In recent years, authorities have detained and sentenced a handful of local bloggers who posted materials deemed as critical of China. One blogger, Nguyen Van Hai, was sentenced to two and a half years in prison after calling for demonstrations on his Dieu Cay blog against the Beijing Olympic torch relay when it was scheduled to pass through Ho Chi Minh City.
The nature of those protests and commentaries were different because they attacked the government on its perceived capitulation to China on disputed territorial issues. Indeed, pro-democracy group activists have sometimes used appeals to nationalism, including the government's perceived weak stance on asserting its territorial claims vis-a-vis China, to drive their own agendas.
This has not happened yet with the current anti-China protests, though the government has no doubt kept a watchful eye to see that the protests do not spill over to include grievances about governance. That, of course, is unlikely to happen in the tightly controlled official media but would be possible via blogs or Facebook.
Still, the government's line on allowing expressions of anti-China sentiment has clearly softened with recent rising tensions with China. Prime Minister Nguyen Tan Dung made a show of announcing recent live-fire drills in an area of the South China Sea well within Vietnam's exclusive economic zone and a new draft law on military conscription which comes into force in August.
Thayer said that in general "major developments involving China and the South China Sea go unreported" in the local media but pointed out that many Vietnamese papers had published stories on the plight of Vietnamese fishermen who have been harassed or captured by Chinese vessels. Other articles have been allowed that "demonstrate Vietnam's historical connections to islands and rocks in the East China Sea," Thayer said.
Cain says that different government ministries may have competing agendas when it comes to press coverage. "In the South China Sea spats, for example, journalists have told me that the Vietnamese navy favors publishing certain stories in the interests of making them look like valiant heroes against China, while the Ministry of Public Security [secret police] does not like those same stories because they stir up public unrest and protests."
The lack of information has pushed the local rumor mill into overdrive. One popular theory is that the anti-China protests are in fact government organized, rather than just sanctioned. These rumors have spread despite the fact police apparently tried to disperse a recent anti-China demonstration in Ho Chi Minh City.

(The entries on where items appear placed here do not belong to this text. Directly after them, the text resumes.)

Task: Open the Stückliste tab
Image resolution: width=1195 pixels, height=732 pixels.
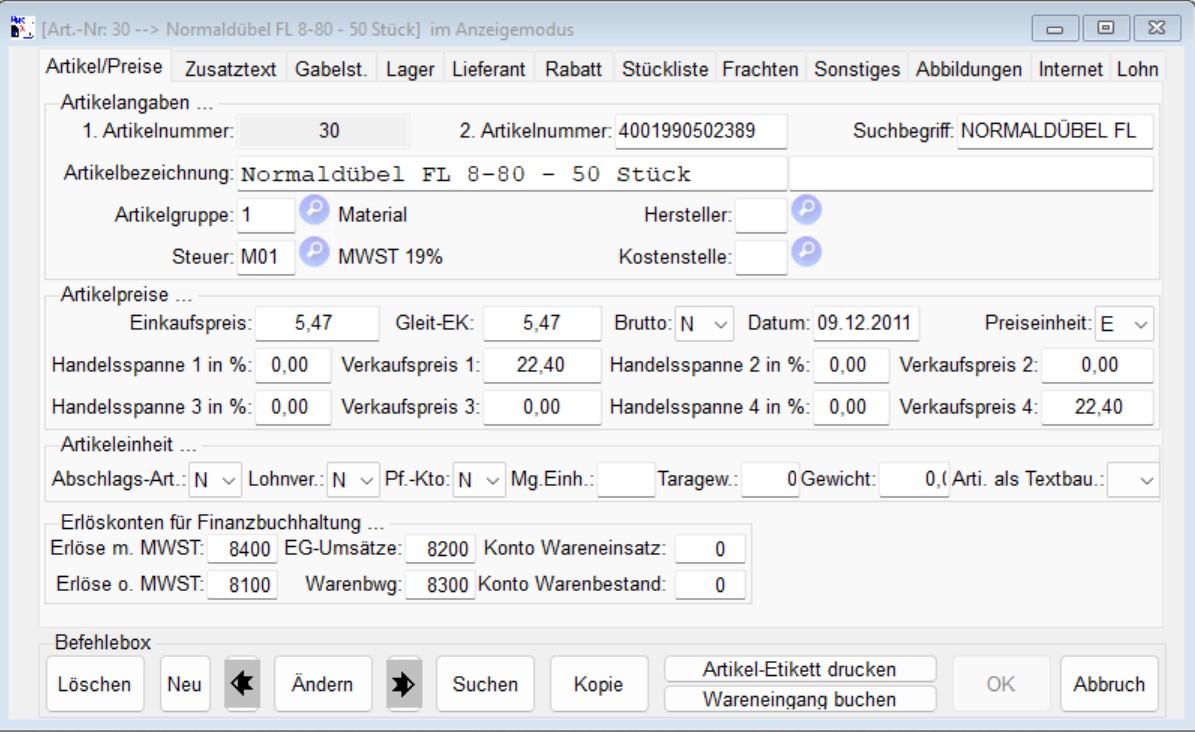Action: [664, 69]
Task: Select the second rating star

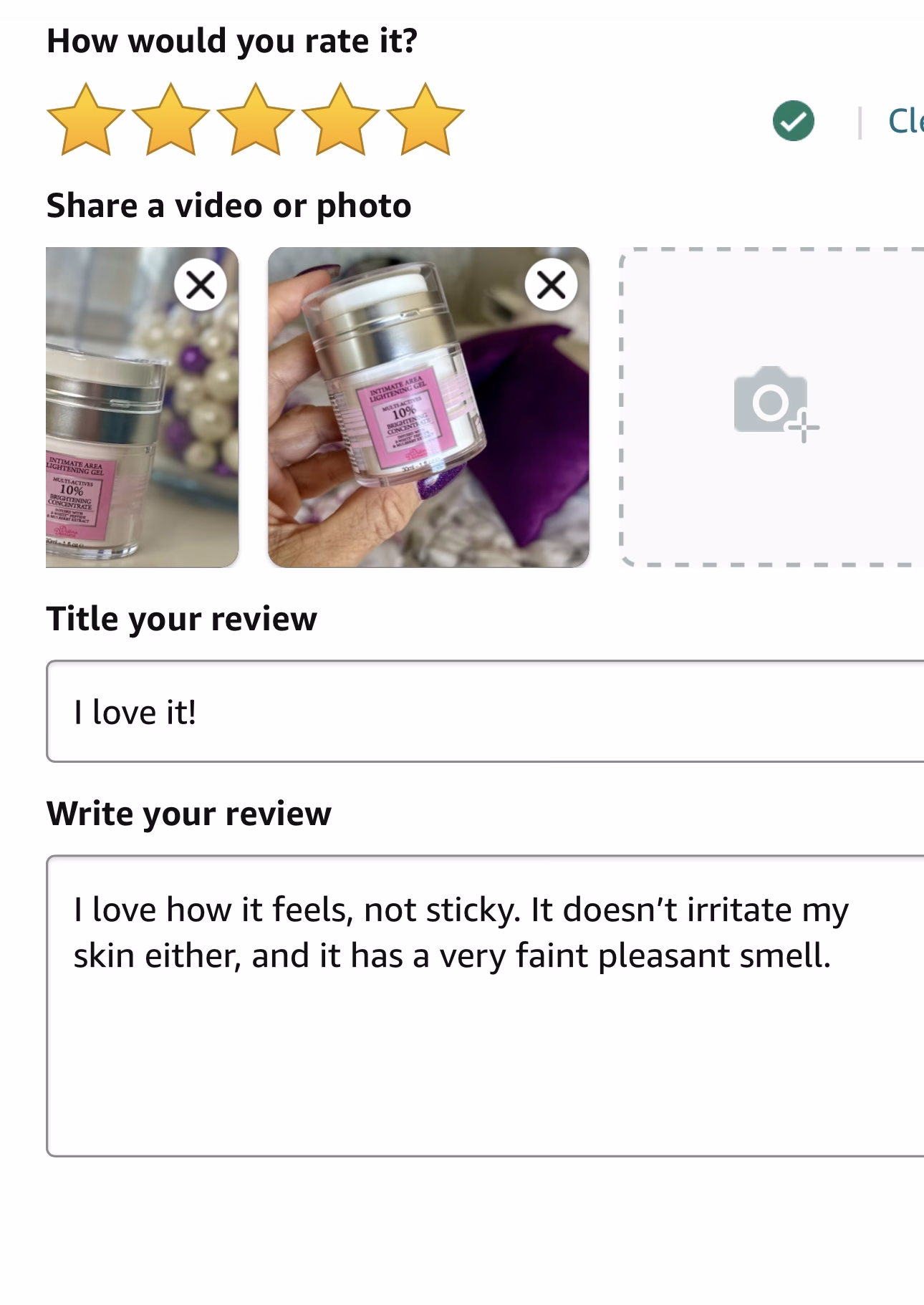Action: coord(170,120)
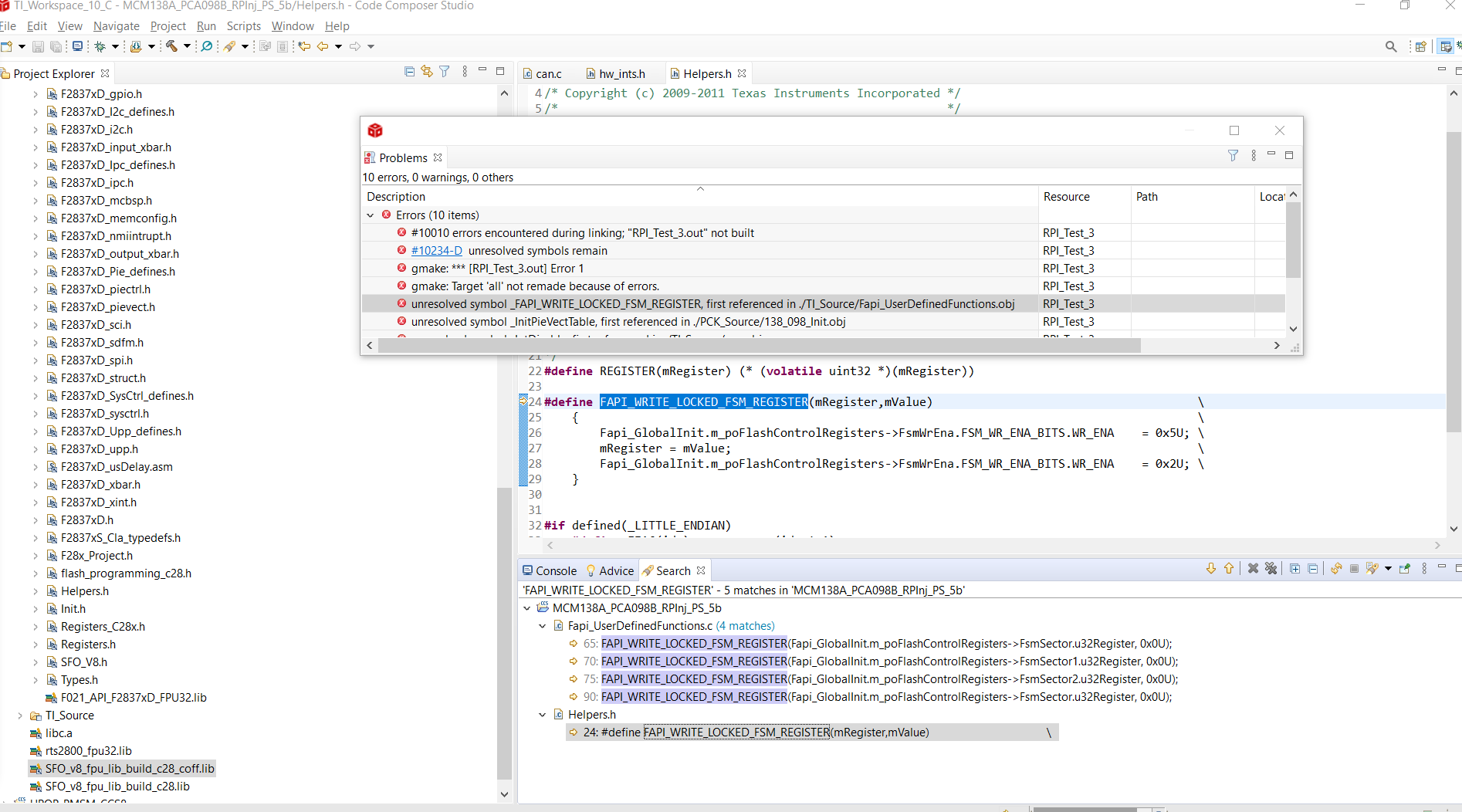The image size is (1462, 812).
Task: Open the Project menu
Action: [x=168, y=26]
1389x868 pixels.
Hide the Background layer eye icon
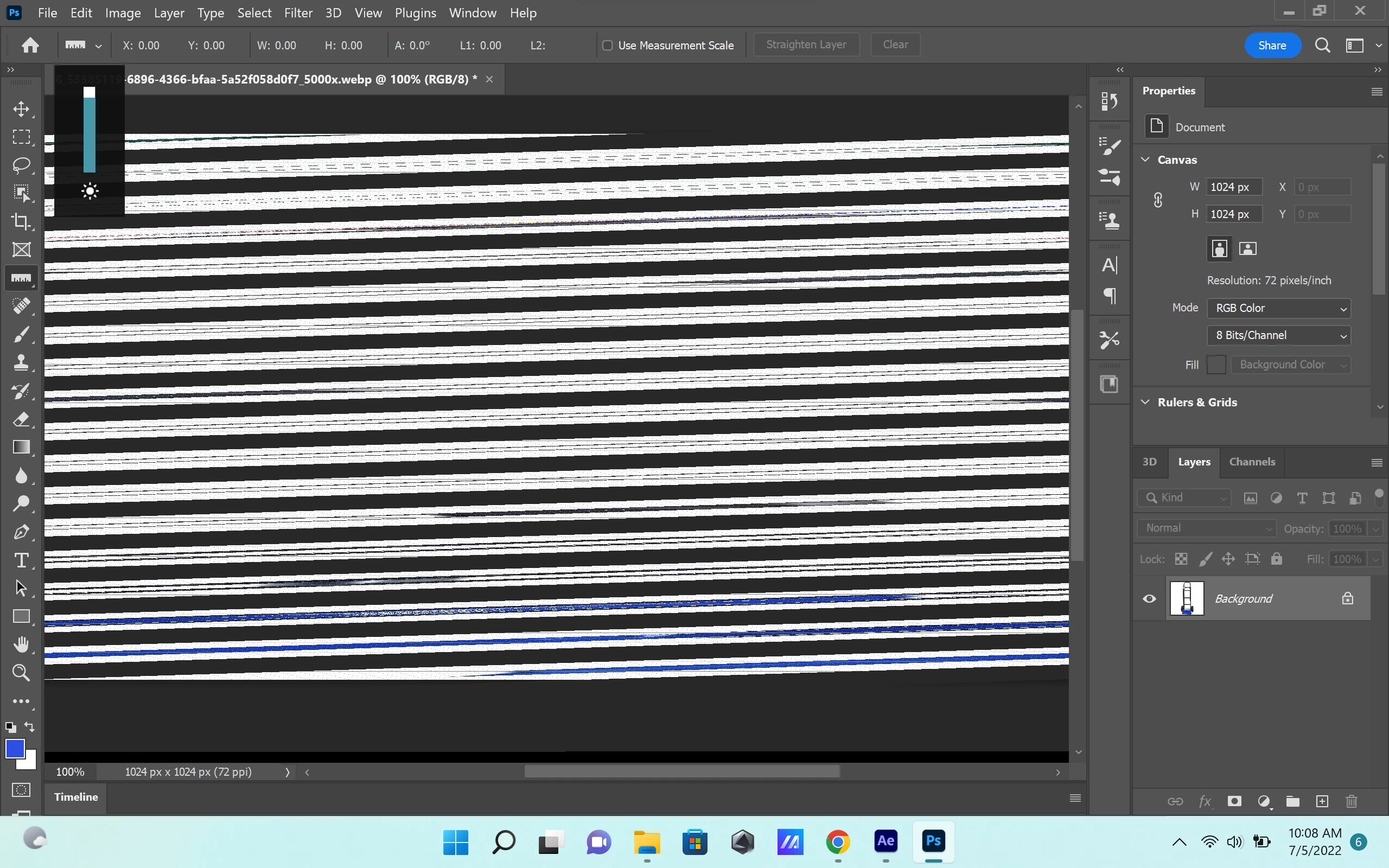click(x=1149, y=599)
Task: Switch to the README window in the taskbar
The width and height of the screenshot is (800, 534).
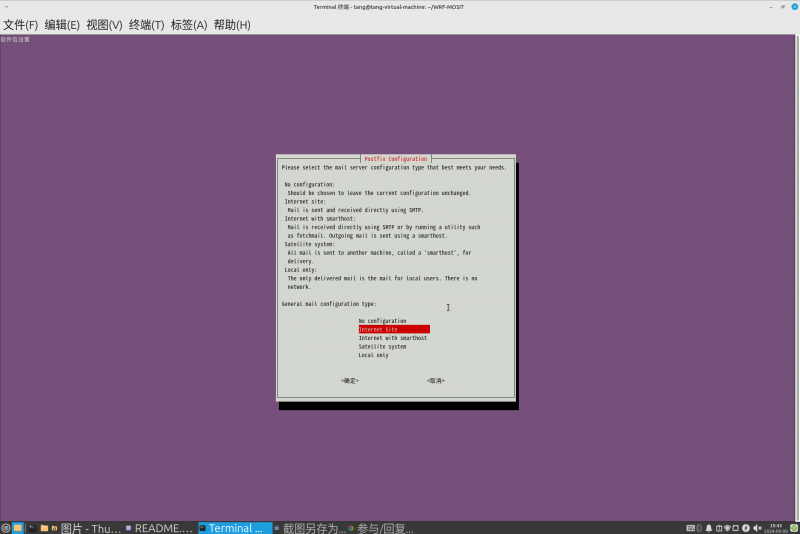Action: (x=158, y=527)
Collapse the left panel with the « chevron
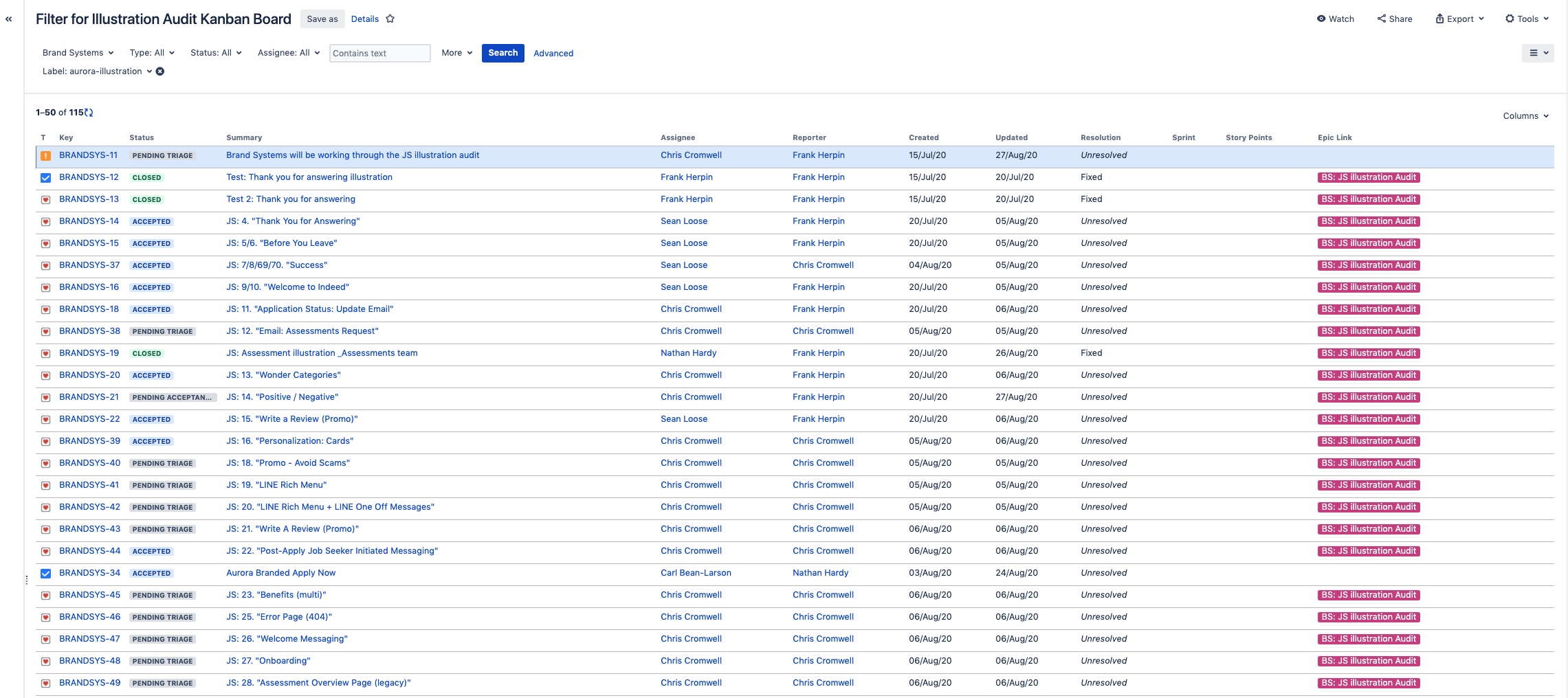This screenshot has width=1568, height=698. coord(8,19)
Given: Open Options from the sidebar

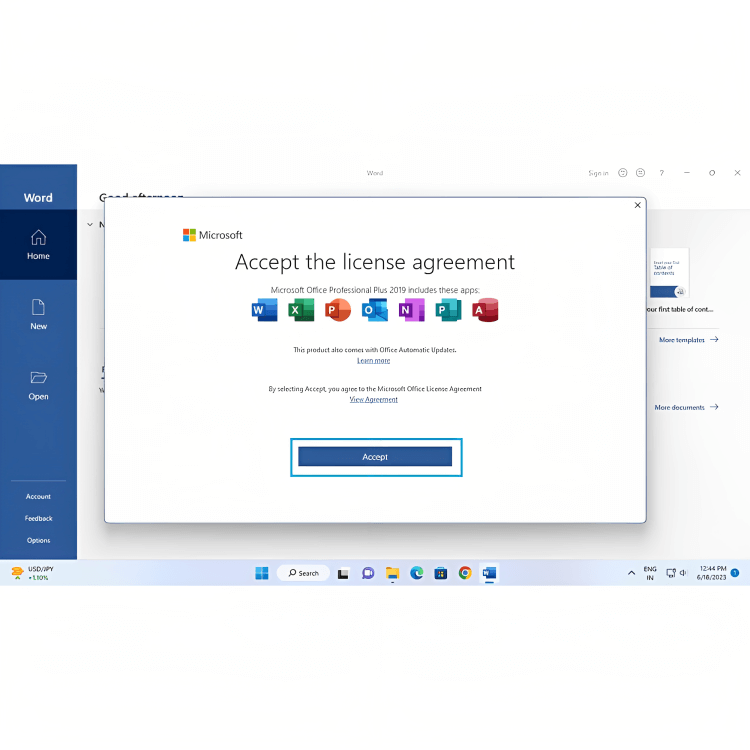Looking at the screenshot, I should pos(38,540).
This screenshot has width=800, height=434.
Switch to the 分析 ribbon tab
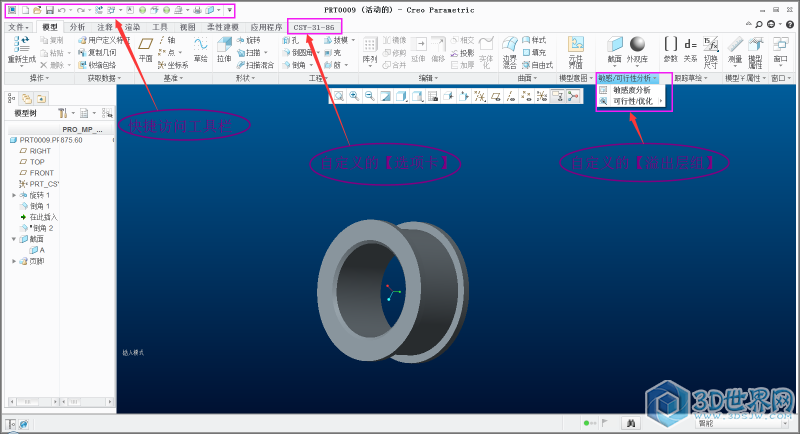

In Hanoi, authorities have routinely blocked access to the street where the Chinese Embassy is situated, though they have allowed protesters to march around the city disrupting traffic for a few hours on five consecutive Sunday mornings. Public protests are uncommon in authoritarian-run Vietnam, especially overtly political ones that don't involve people's daily lives or well-being. In 2007, the last time there were protests over China, arrests followed.
Some believe the situation may die down before it flares up. Realizing that ongoing tensions are not entirely useful, Hanoi and Beijing recently penned a joint press release which in part emphasized "the need to steer public opinions along the correct direction, avoiding comments and deeds that harm the friendship and trust of the people of the two countries".
The joint statement also made note of their mutual friendship and the need for peace, stability and development in the region. Thayer said that even with the joint statement the situation remains "delicate" and that honoring its intentions will not be easy. "Any transgressions will likely be magnified," he said.
As such, the wars of words between the two state-run presses could still motivate new attacks. There were reports of cyber-attacks when tensions first started to boil, including a hacking attack last year on VietnamNet. Though some observers wondered whether the news site was the target of regime hardliners, sources close to the paper believe the attacks could have come from "outside Vietnam" - ie from China.
M Goonan, a pseudonym, is a Vietnam-based freelance journalist.